论文标题
通过深度学习预测电视连续剧的IMDB评级:箭头的情况
Predicting IMDb Rating of TV Series with Deep Learning: The Case of Arrow
论文作者
论文摘要
上下文:如今提供的电视连续剧数量很高。由于其大量数量,由于缺乏独创性,许多系列被取消了,这会产生较低的观众。 问题:拥有一个决策支持系统,可以表明为什么某些节目取得了巨大的成功,或者不促进续签或开始演出的选择。 解决方案:我们研究了由CW网络广播的系列箭头的情况,并使用了描述性和预测性建模技术来预测IMDB额定值。我们假设该情节的主题会影响用户的评估,因此数据集仅由该情节的主任组成,该剧集的评论数量是情节的潜在Dirichlet分配(LDA)模型所提取的每个主题的百分比,Wikipedia的观众数量和IMDB的评分。 LDA模型是由单词组成的文档集合的生成概率模型。 方法:在这项规范性研究中,使用了案例研究方法,并使用定量方法对其结果进行了分析。 结果摘要:凭借每个情节的特征,由于KNN模型的平均平方误差相似,但在测试阶段,执行了最好的预测等级的模型是catboost。可以用可接受的均方根误差为0.55预测IMDB评级。
Context: The number of TV series offered nowadays is very high. Due to its large amount, many series are canceled due to a lack of originality that generates a low audience. Problem: Having a decision support system that can show why some shows are a huge success or not would facilitate the choices of renewing or starting a show.
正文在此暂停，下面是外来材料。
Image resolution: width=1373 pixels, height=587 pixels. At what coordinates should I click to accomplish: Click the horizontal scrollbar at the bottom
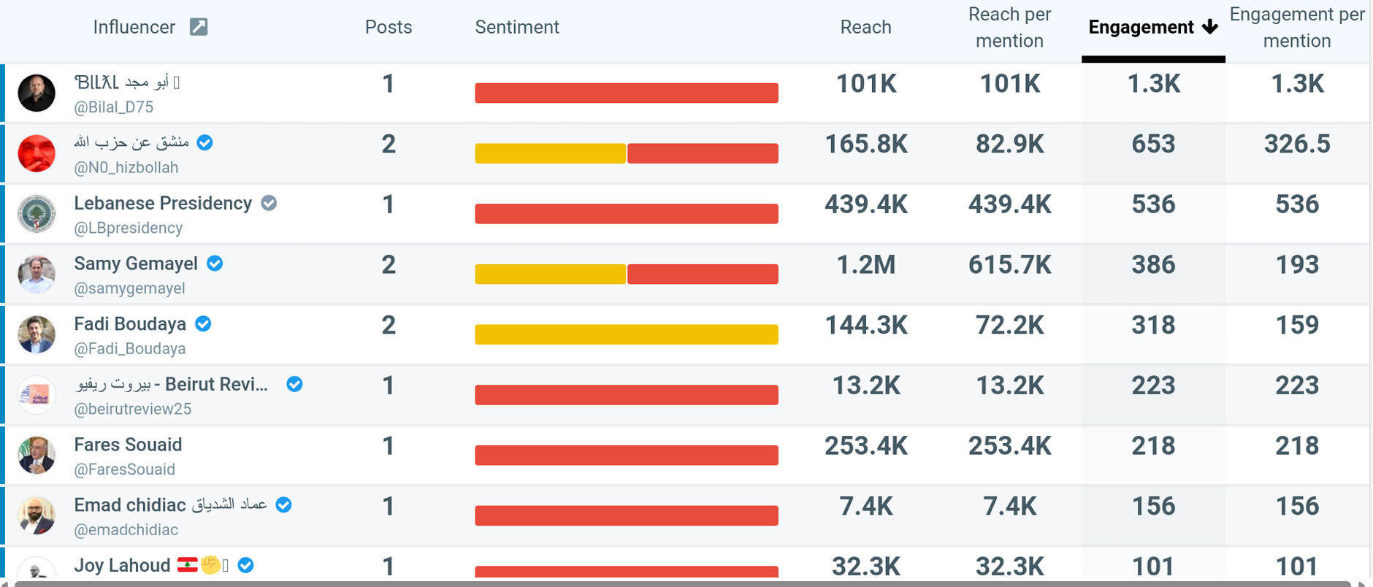click(683, 583)
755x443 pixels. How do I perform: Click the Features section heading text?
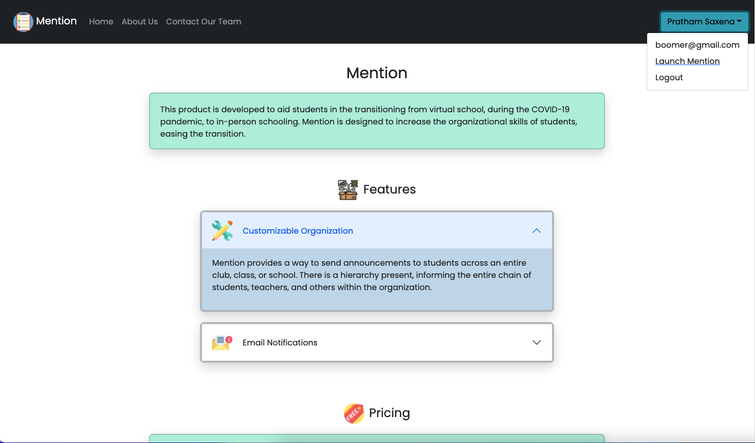[x=389, y=189]

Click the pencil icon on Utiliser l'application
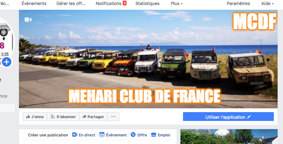coord(249,117)
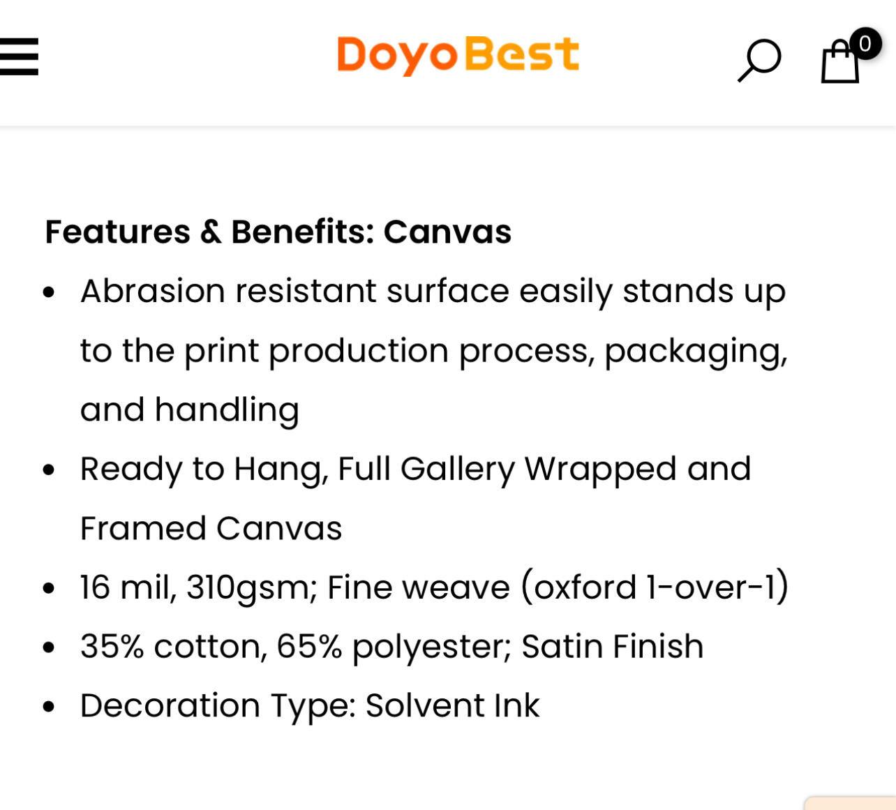Screen dimensions: 896x810
Task: Click the "Framed Canvas" text
Action: [211, 528]
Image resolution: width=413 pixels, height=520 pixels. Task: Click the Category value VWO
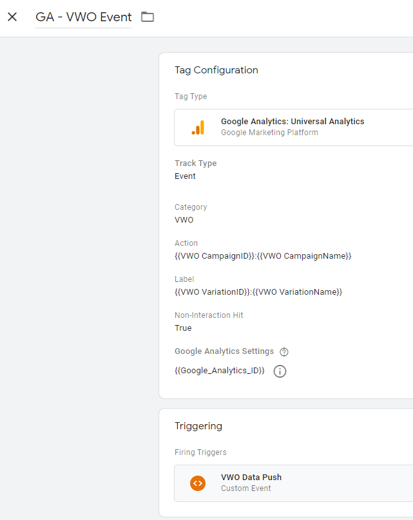[x=184, y=220]
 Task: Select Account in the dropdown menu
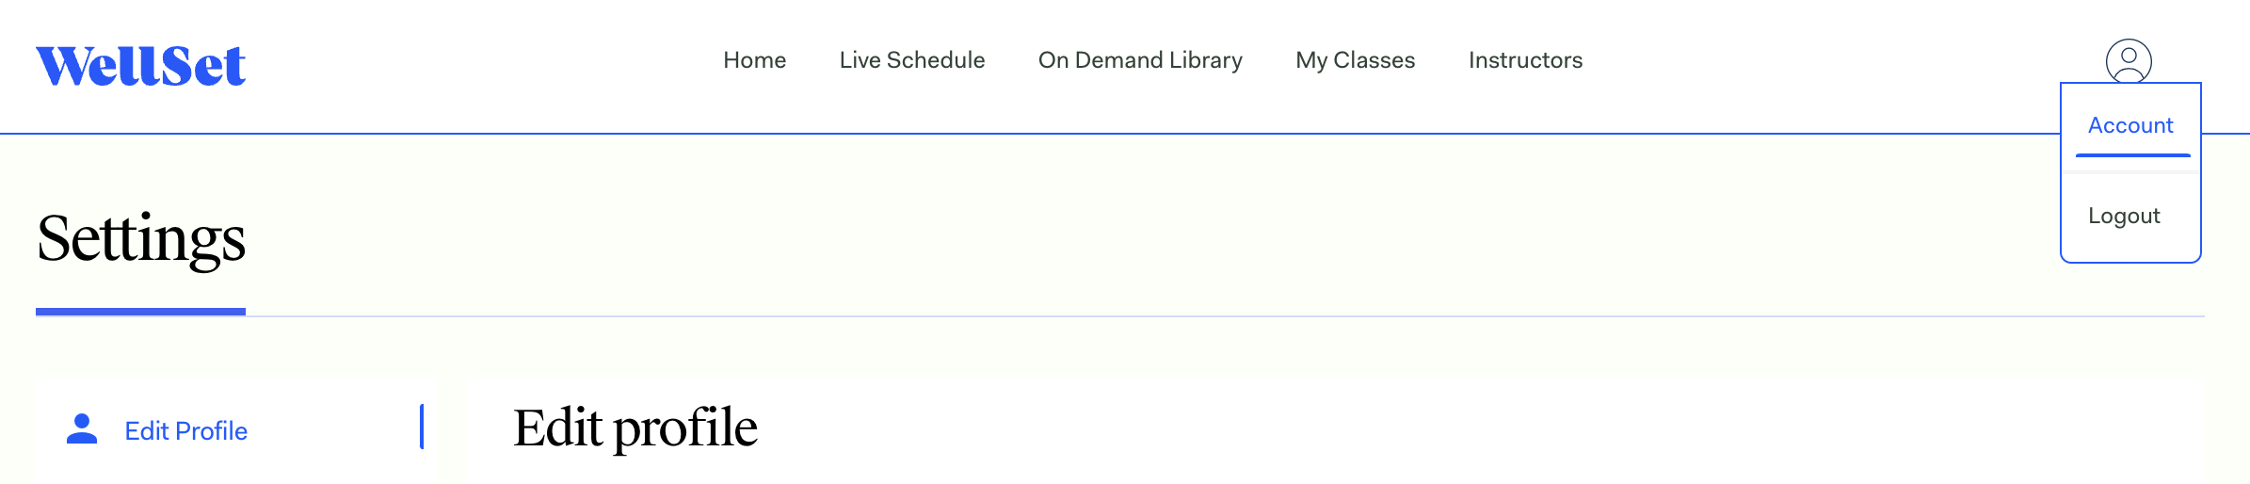tap(2130, 125)
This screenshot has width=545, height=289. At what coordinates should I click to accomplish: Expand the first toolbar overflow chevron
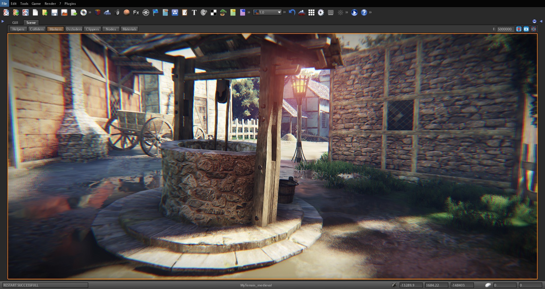[90, 13]
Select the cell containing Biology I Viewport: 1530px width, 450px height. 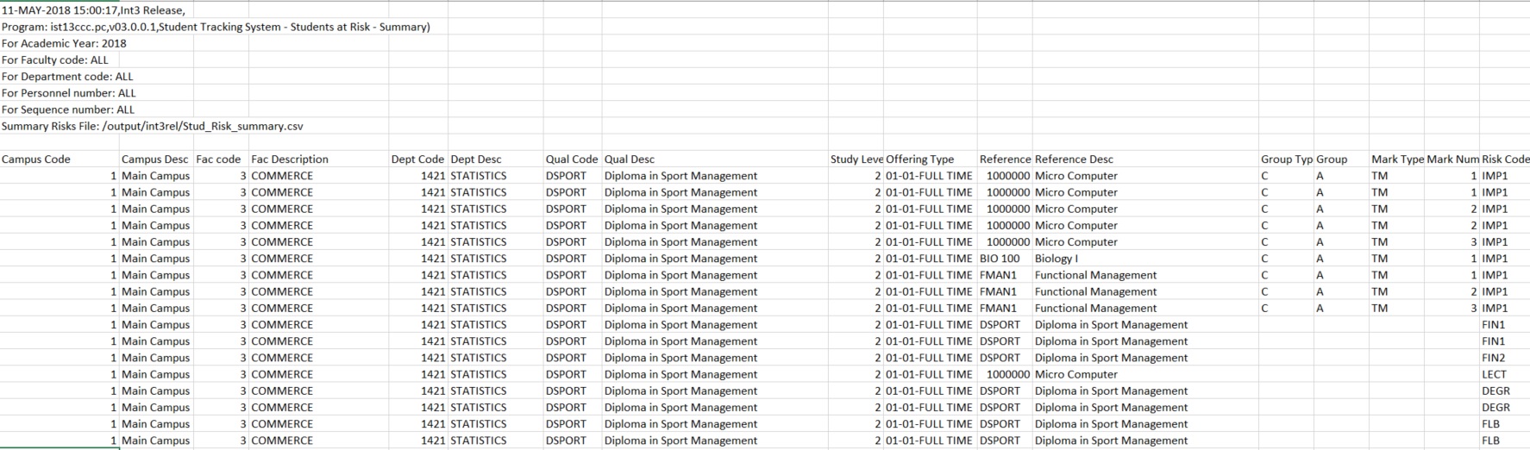[1057, 259]
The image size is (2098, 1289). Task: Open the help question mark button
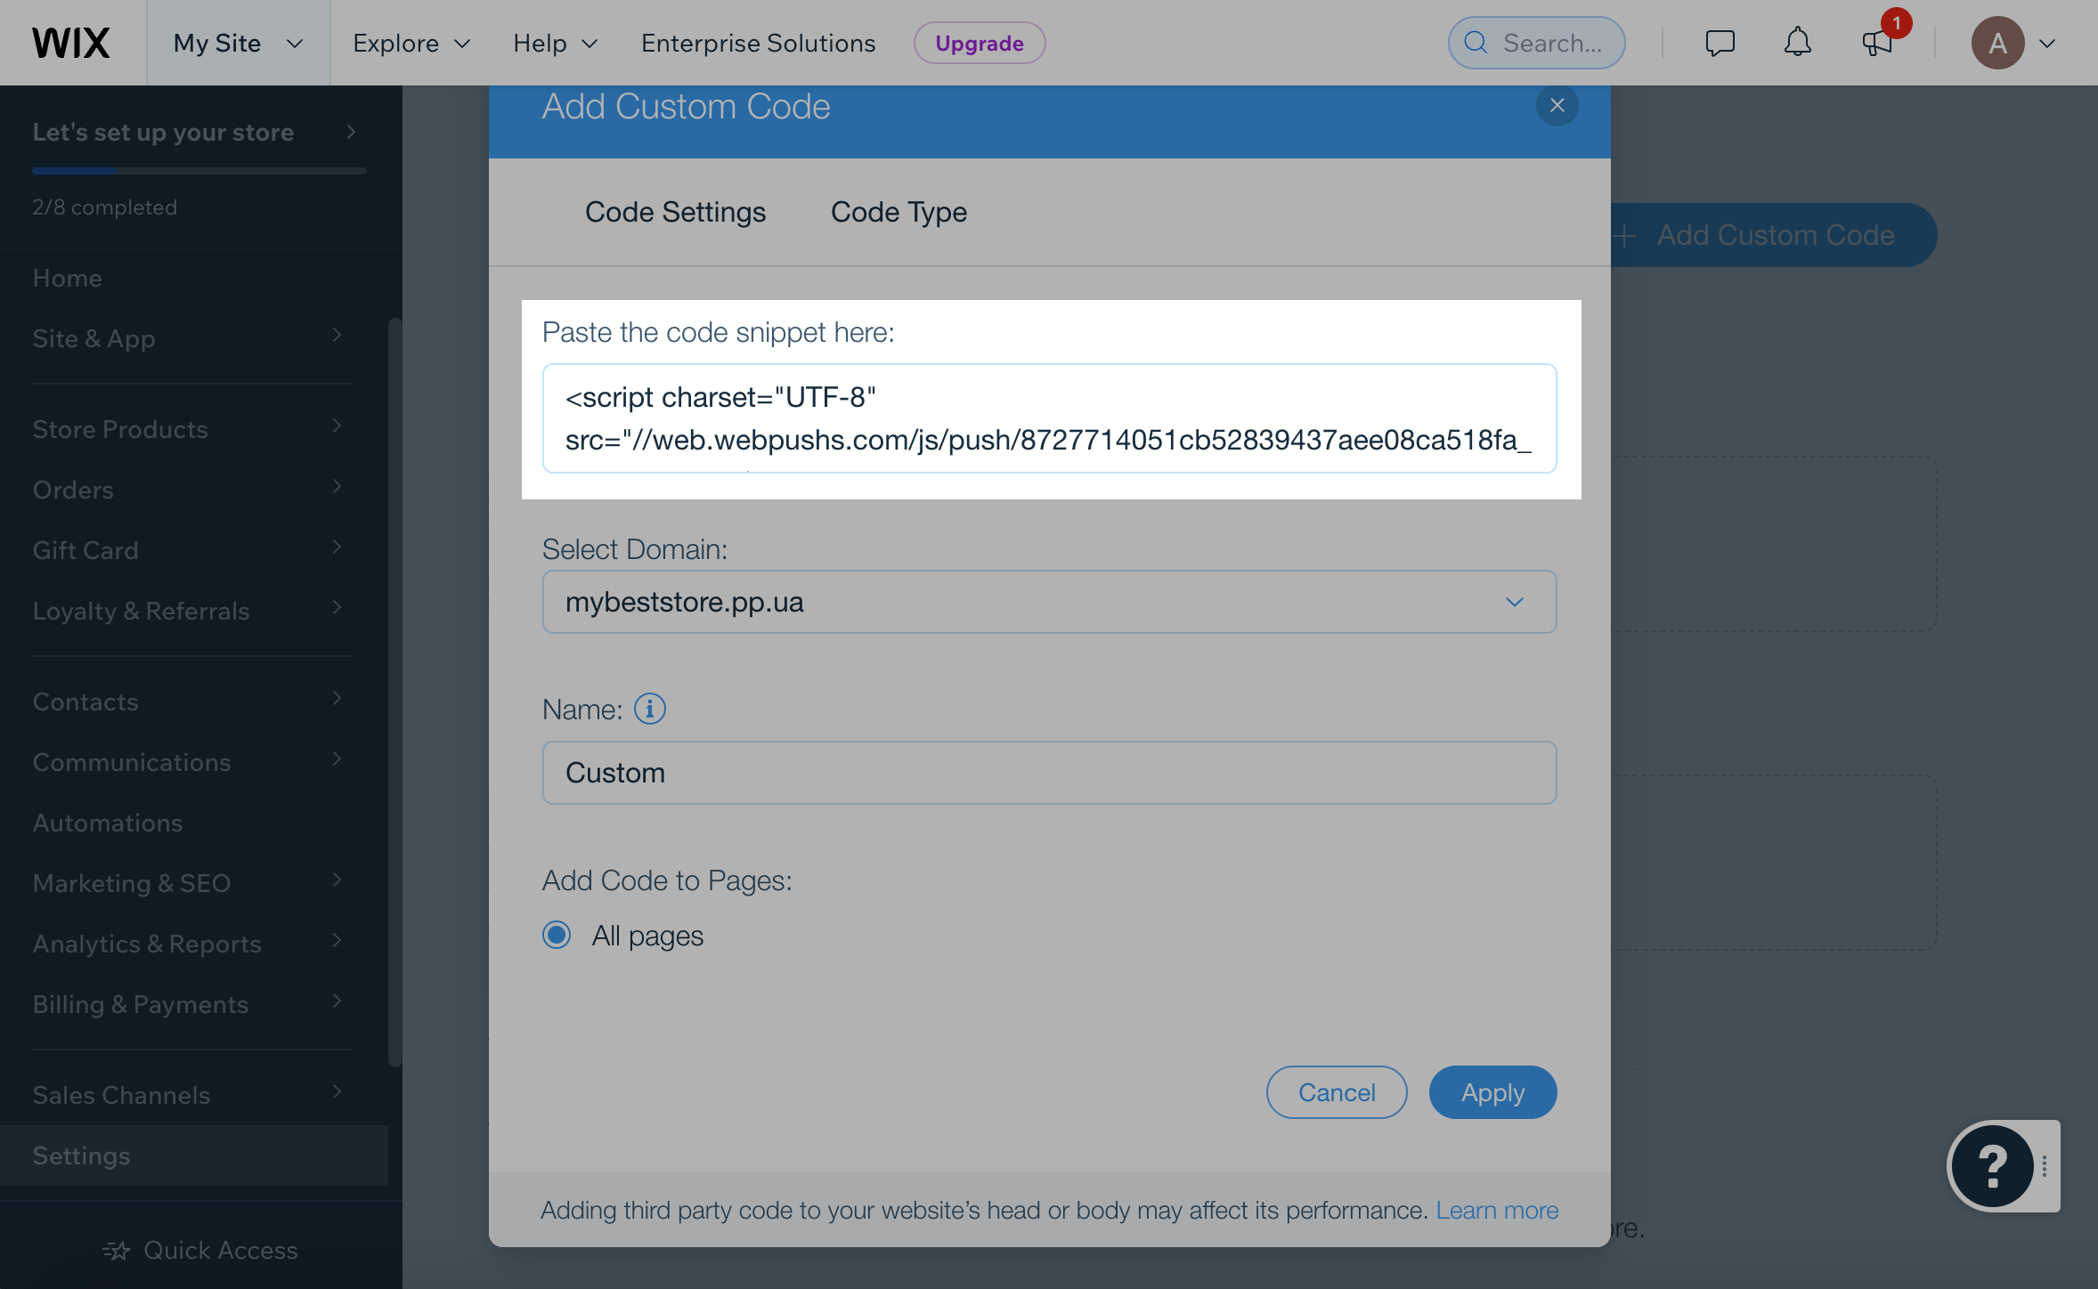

Solution: We studied the case of the series Arrow broadcasted by CW Network and used descriptive and predictive modeling techniques to predict the IMDb rating. We assumed that the theme of the episode would affect its evaluation by users, so the dataset is composed only by the director of the episode, the number of reviews that episode got, the percentual of each theme extracted by the Latent Dirichlet Allocation (LDA) model of an episode, the number of viewers from Wikipedia and the rating from IMDb. The LDA model is a generative probabilistic model of a collection of documents made up of words. Method: In this prescriptive research, the case study method was used, and its results were analyzed using a quantitative approach. Summary of Results: With the features of each episode, the model that performed the best to predict the rating was Catboost due to a similar mean squared error of the KNN model but a better standard deviation during the test phase. It was possible to predict IMDb ratings with an acceptable root mean squared error of 0.55.